▶ Exercise input

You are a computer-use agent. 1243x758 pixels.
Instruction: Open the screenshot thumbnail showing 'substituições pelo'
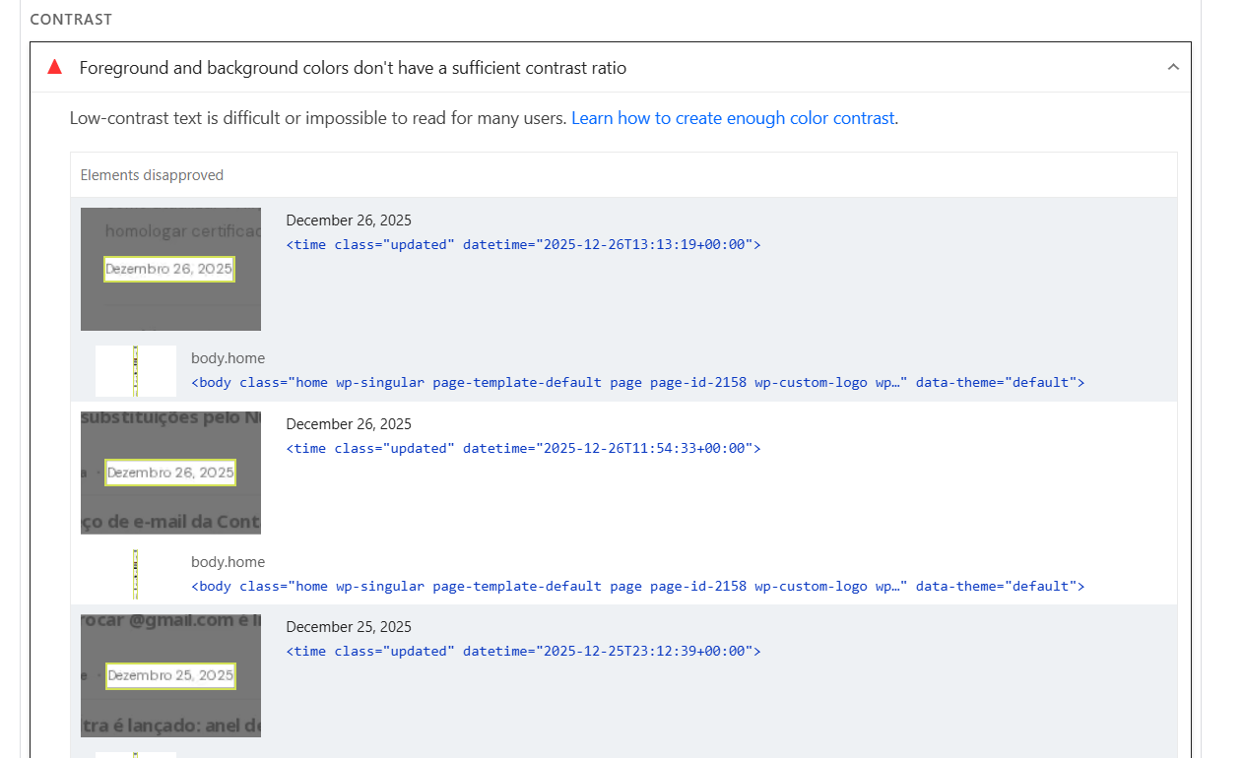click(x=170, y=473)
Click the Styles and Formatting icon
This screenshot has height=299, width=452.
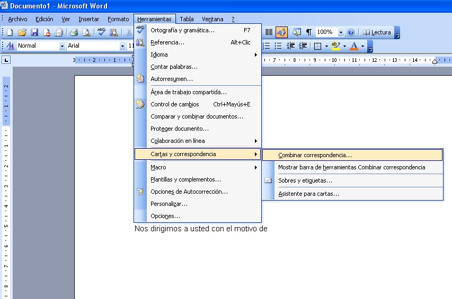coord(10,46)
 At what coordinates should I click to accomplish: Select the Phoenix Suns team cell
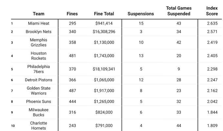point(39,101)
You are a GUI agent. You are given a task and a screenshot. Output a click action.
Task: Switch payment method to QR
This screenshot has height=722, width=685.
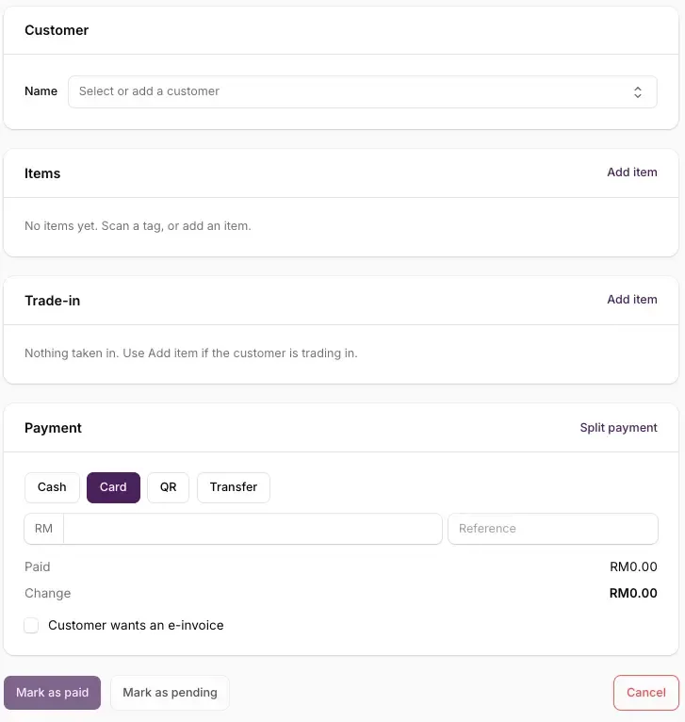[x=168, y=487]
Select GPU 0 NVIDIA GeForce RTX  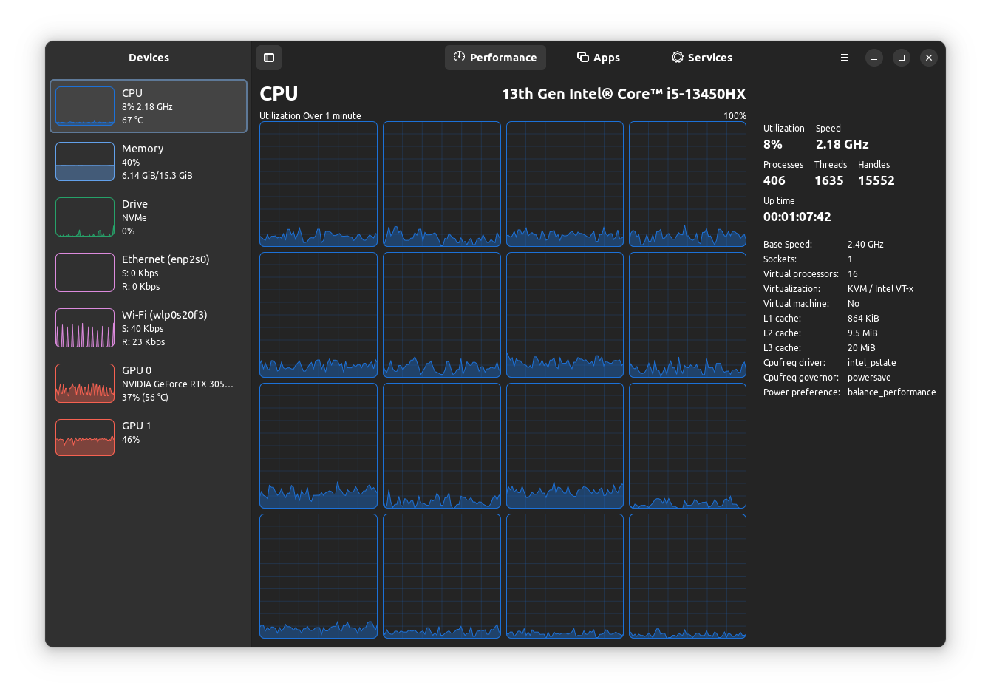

▶ Brief
Only the count is wanted. Count the lines of the data above that include the string "agent".

▶ Finished exercise
2